走廊尽头的窗户开着,晚风吹进来,有点凉。
我看着他疲惫的侧脸,心里的火气,慢慢变成了一种冰冷的失望。
我们是夫妻,本该是这个世界上最亲密的战友。
可是在这件事上,他和他母亲,把我当成了一个外人。
“你是不是觉得,我花钱是应该的?”我轻声问。
他猛地抬起头,眼睛里有了一丝慌乱:“我没有!小雅,我从来没这么想过!”
“那为什么不告诉我?”我盯着他的眼睛,“从8桌变成20桌,这不是一件小事。你哪怕提前跟我说一声,我们商量一下,我都不会像现在这样!我觉得自己像个笑话!”
他张了张嘴,想说什么,但最终还是什么都没说。
他只是看着我,眼神里充满了歉意和一种……我读不懂的悲伤。
就在这时,我们身后传来一个怯生生的声音。
“请问……是林工家吗?”
我回头,看到一个穿着洗得发白的蓝色工作服的男人,手里拎着一个看起来很旧的布袋子,局促地站在那里。
他大概五十多岁的样子,皮肤黝M,手上全是老茧。
“我是。

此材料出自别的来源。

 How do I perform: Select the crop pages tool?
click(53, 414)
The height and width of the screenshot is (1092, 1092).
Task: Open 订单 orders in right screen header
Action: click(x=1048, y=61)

”林涛应了一声。
“哎呀,太好了,没找错地方!”男人松了口气,脸上露出憨厚的笑容,“我是王大力,以前是跟着兰姐在车间干活的。听说兰姐今天过大寿,我特地从乡下赶过来,也没带什么好东西,这是我们家自己种的花生和红薯,不嫌弃的话,给兰姐尝尝鲜。”
他说着,把那个沉甸甸的布袋子递了过来。
我愣住了。
林涛接了过来,声音有些哽咽:“王叔,您太客气了,人来就好。快请进,里面坐。”
“不了不了,”王大力连连摆手,“我就是来看看兰姐,跟她说声生日快乐。当年要不是兰姐,我们家那口子生孩子大出血,人都没了。是兰姐带头,在车间里给我们家捐了款,还把她自己准备结婚买三转一响的钱都拿了出来,才救了我老婆一命。这份恩情,我记一辈子。”
他的眼圈有点红。
“兰姐是个好人啊。我们那个车间,谁家没受过她的恩惠?她就是我们所有人的亲姐姐。今天我们约好了,一起来给她过生日,不请自来,希望你们别嫌我们烦。”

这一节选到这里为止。